[Sidenote: Most of the wounded recover.]
[Sidenote: Many times wounded.]
But, thank God, among those who fall without being killed outright, the minority are mortally wounded. Most of them are destined to get well or at least to survive: they know it, and are glad. As soon as they regain consciousness after the shock, the first idea is: “Am I really not dead?” To be wounded does not disconcert them at all. “We are here for that!” said, the other day, one of my young friends of the class 1915, who by exception has been preserved until now. The alternative, in this present War, is not to come out of it wounded, or unwounded, but wounded or dead: to escape death is all that one can reasonably ask. Men who have only been wounded once, are more and more scarce, some have returned to the front four or five times. We had at the hospital a year ago an American sergeant of the Foreign Legion, engaged at Orleans in August, 1914, who having fought in Champagne, on the Somme and in Alsace, had received three wounds, the last at the end of 1915, at Belloy-en-Santerre, when a German bomb had badly damaged his left thigh: “the last” up to that time, for he had to go back under fire and will in all probability receive a fourth wound.
[Sidenote: The slightly wounded are lucky.]

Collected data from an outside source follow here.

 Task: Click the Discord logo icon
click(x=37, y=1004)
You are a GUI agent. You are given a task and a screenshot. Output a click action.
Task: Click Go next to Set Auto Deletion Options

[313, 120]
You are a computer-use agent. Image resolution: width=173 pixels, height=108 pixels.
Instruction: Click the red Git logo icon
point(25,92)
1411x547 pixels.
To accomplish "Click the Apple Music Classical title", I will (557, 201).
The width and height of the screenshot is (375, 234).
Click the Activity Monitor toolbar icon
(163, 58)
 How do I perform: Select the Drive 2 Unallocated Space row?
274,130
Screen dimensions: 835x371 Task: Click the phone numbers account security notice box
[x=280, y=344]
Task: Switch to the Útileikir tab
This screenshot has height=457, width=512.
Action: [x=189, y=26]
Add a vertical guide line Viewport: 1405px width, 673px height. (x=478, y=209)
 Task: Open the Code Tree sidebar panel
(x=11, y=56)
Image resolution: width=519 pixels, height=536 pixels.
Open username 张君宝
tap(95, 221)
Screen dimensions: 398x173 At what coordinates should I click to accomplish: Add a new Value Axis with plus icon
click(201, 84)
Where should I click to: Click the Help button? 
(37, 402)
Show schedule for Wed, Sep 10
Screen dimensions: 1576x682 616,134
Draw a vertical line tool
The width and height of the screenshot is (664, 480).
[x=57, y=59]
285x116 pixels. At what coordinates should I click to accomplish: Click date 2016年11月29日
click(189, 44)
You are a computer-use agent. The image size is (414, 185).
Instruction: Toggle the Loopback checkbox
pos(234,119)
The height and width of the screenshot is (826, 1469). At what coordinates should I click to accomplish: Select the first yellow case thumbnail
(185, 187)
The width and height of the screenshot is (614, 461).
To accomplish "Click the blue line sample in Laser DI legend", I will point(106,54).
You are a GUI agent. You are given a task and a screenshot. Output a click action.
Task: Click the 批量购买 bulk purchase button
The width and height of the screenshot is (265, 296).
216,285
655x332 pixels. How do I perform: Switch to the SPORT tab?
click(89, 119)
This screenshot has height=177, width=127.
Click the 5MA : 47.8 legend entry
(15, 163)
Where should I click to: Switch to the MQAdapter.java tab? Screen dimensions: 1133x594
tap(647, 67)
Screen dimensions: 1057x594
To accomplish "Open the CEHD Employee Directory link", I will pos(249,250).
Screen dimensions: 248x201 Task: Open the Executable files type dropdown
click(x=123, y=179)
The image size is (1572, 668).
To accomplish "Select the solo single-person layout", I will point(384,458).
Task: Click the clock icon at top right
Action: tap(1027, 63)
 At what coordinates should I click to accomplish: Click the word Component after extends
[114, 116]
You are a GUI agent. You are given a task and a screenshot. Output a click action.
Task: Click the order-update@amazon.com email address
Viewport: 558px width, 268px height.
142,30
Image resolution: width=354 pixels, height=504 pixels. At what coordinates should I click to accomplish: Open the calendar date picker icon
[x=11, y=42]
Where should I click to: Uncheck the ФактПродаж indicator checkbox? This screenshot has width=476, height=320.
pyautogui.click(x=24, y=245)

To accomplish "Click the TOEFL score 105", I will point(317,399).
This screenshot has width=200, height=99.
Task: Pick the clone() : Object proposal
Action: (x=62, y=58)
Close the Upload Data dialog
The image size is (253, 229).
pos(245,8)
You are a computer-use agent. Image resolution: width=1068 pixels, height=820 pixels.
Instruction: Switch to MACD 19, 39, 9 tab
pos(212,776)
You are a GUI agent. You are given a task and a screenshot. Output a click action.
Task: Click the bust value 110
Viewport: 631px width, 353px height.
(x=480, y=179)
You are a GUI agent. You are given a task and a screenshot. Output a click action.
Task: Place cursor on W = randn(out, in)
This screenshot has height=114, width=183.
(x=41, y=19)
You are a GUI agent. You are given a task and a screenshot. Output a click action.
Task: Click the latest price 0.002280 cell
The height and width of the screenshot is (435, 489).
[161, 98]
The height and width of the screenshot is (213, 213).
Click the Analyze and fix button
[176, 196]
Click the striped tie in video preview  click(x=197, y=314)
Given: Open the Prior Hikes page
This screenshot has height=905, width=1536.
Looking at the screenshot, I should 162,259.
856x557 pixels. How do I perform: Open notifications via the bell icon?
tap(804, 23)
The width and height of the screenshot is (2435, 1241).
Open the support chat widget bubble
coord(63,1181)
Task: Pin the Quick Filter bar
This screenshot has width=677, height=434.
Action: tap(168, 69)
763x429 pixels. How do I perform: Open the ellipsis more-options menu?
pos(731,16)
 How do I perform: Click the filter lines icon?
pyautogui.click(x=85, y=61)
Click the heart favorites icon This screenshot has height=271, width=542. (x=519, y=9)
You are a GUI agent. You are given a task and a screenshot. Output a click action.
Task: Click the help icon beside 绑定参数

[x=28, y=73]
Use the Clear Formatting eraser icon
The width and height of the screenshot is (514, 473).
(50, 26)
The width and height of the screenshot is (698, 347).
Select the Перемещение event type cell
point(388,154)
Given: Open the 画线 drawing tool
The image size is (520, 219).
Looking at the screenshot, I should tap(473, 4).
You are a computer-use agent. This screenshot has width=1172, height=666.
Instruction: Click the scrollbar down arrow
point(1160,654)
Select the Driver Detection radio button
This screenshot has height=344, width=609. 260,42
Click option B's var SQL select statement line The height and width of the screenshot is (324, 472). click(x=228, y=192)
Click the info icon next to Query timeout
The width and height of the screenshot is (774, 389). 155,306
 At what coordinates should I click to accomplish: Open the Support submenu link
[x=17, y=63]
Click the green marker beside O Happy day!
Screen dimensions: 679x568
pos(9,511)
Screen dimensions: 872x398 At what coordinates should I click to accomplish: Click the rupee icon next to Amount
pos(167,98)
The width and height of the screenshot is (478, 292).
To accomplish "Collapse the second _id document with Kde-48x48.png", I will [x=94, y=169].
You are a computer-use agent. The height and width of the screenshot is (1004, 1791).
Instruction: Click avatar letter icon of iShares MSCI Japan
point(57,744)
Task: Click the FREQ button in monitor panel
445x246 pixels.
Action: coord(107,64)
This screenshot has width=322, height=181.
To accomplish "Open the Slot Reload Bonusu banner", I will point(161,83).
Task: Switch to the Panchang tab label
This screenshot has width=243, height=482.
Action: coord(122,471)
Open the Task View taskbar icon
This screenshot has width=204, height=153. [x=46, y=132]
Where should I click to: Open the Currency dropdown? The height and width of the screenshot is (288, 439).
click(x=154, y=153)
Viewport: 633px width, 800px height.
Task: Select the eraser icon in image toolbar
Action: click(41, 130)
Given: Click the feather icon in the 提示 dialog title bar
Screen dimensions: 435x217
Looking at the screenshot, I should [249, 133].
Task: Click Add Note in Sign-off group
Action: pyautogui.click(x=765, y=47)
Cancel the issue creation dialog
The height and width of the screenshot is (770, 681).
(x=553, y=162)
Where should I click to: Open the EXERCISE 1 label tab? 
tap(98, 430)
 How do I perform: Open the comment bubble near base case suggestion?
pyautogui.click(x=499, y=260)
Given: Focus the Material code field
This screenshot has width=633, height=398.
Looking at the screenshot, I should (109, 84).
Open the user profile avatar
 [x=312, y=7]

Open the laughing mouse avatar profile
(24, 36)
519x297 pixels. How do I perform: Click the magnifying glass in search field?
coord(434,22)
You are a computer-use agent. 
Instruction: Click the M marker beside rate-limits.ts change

[Sidenote: The most unfortunate.]
Those slightly wounded have not much merit, it must be confessed, in being resigned or even joyful. After a rapid dressing at the first station they will rest several days at the hospital at the front, and then get leave of convalescence which they will pass with their families. A wound for them, who can bear a little suffering, means an unexpected holiday and supplementary permission. They are only sorry if they are hit stupidly, out of action or at the beginning of a well-prepared attack, and prevented from going on with it. Let us leave them to their good luck, and stay longer with the severely wounded, those, for instance, who have a leg or arm broken, a fractured jaw, vertebra or ribs bruised, or are deprived of one of their senses—blind, deaf, paralyzed. We unhesitatingly acknowledge that these three last categories of wounded feel their misery profoundly, and need time to get used to it. Those, happily much more numerous, who have only temporarily or permanently lost the use of one of their limbs, generally consider themselves very fortunate. “I have the good wound!” they affect to say, meaning that the War is over for them. So at least they express themselves, not at all wishing to be admired, and trying as it were, to minimize their courage in bearing their trial.